Saturday, July 15, 2023

Mission: Impossible -- Dead Reckoning Part 1 (2023)

What a trickily punctuated title. Someone must regret that the original had a colon. Anyway, since the past three sequels had been going strong and Christopher McQuarrie was still directing, I figured it was a worthy way to fill an evening. Kinda surprised there weren't more people in my theater on its U.S. debut.

What can possibly challenge Ethan Hunt (Tom Cruise) anymore, when even age doesn't seem to slow him down? An online AI gone self-aware and rogue, now known only as "the Entity," has been infiltrating all kinds of sensitive information systems. Ethan's mission is to collect the two halves of a key that promises access to the Entity somewhere, but once he understands that the government wants to control rather than destroy the Entity, he himself goes rogue. Not only does he once again have Impossible Missions Force support only from Luther (Ving Rhames) and Benji (Simon Pegg), with the rest of the IMF after them, but they can't rely much on their state-of-the-art equipment with the Entity compromising things. To make matters worse, sadistic terrorist Gabriel (Esai Morales), a personal foe from before Ethan joined the IMF, is serving the Entity's interest.

Never has an M:I film felt more timely to me, which is impressive considering the pandemic pause in its development.
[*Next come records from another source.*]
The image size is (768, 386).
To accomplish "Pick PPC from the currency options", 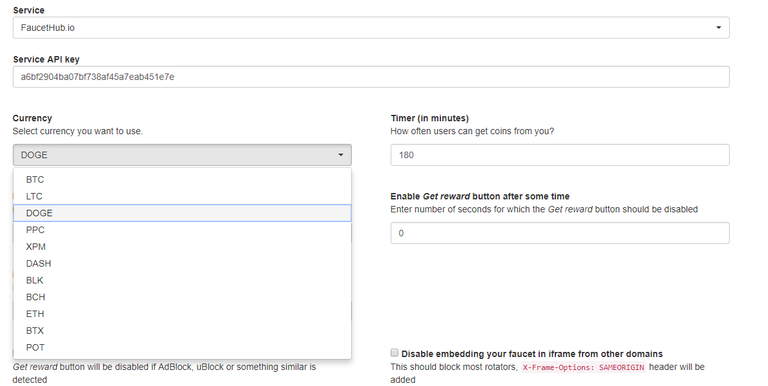I will point(182,230).
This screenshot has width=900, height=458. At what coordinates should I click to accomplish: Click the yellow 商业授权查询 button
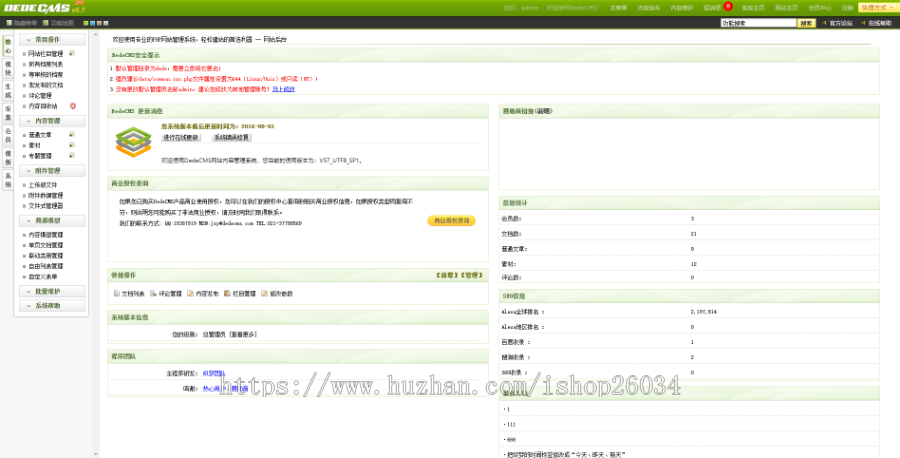click(x=449, y=220)
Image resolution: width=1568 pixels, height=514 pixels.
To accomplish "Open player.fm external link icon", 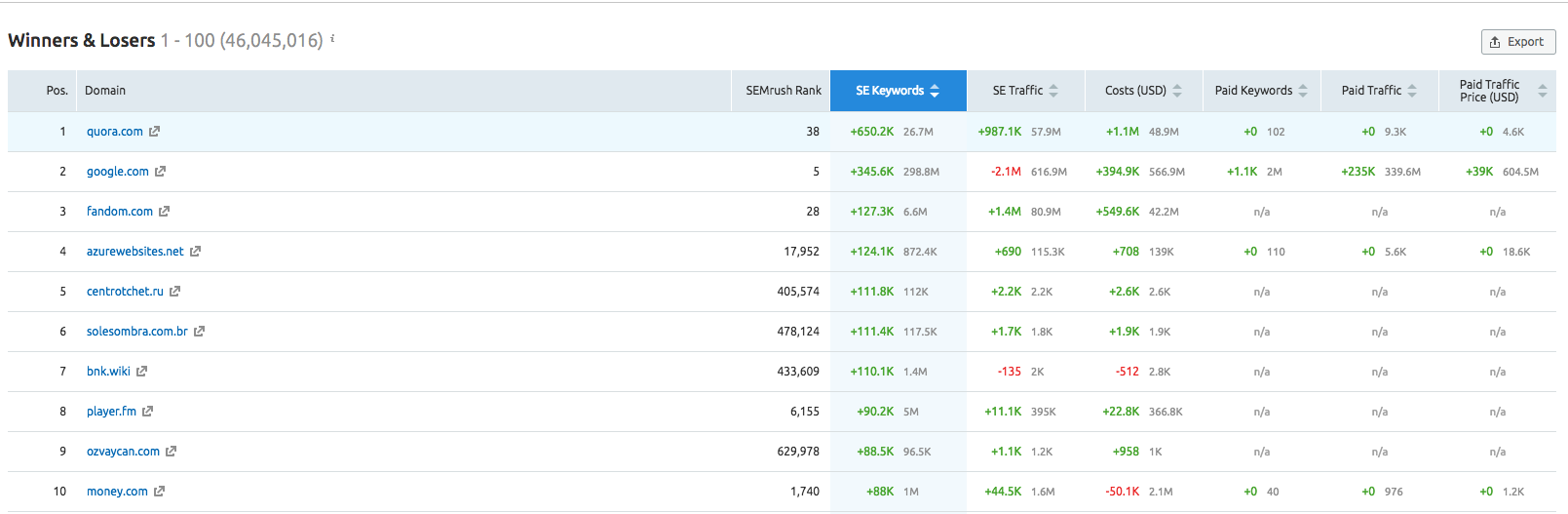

With rapid advances in AI and increasingly voiced concerns, we needed a computerized villain more subtle than Skynet from the Terminator series or the Master Control Program from Tron. The Entity is aptly described as "everywhere and nowhere." It demonstrates deep knowledge of the heroes, often predicting their moves but rarely attempting communication. And it knows how to manipulate people less corrupt than Gabriel into playing into its hands, almost like a technological One Ring. So this is what it took to bring the IMF/CIA director (Henry Czerny) from the first movie back into the spotlight. About the only plus side for Ethan is that multiple parties want the key, so they sometimes fight each other as well.

OK, there is one new helper, however tentative: Grace (Hayley Atwell), a seasoned sneak thief who gets Ethan's attention by robbing him. I hadn't realized that all IMF members were former criminals who joined for a better deal, kind of like the Suicide Squad with more generous perks. Because of this, Ethan sees strong potential in Grace, but she's not exactly gung ho about it.
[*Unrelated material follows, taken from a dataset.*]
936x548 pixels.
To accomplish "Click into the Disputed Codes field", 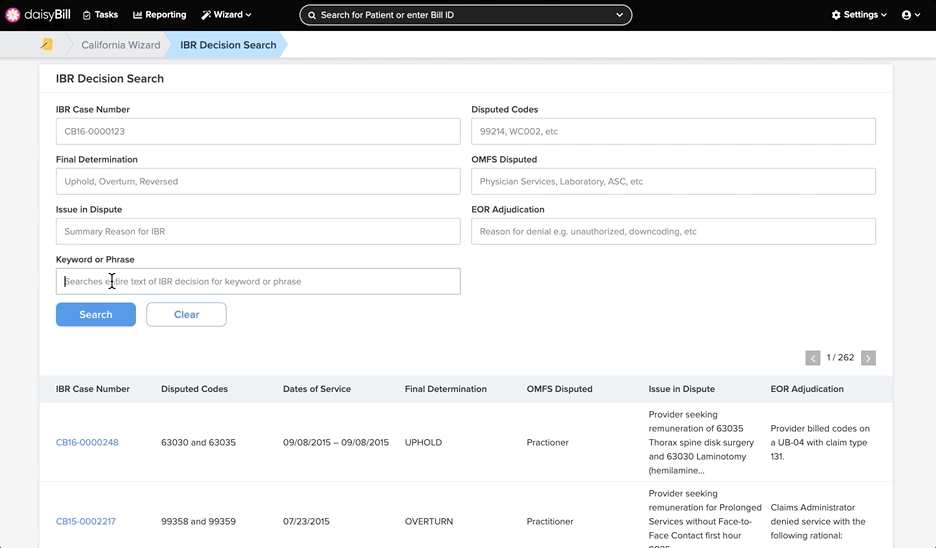I will [x=673, y=131].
I think this is the M:I entry with the most female presence overall. Apart from Grace, Ilsa (Rebecca Ferguson) and the White Widow (Vanessa Kirby) return, and Gabriel has a freaky French henchwoman (Pom Klementieff). But don't expect a "girl power" fest, because none of them ever upstage Ethan.

Indeed, the filmmakers know to keep enough the same for preexisting fans' satisfaction. The action's as thrilling and semi-credible as it ever was. If not for the late hour, I could have sat through the second part already. My main warning is that a familiar character dies, but it's not the next No Time to Die. It spends little time on mourning.

If you watch one action flick from this summer whose star can get a senior discount, let it be this. You probably know what other I have in mind.

1 comment:

  1. Two great lines : “whose star can get a senior discount “ And “someone must regret that the orinal had a colon.”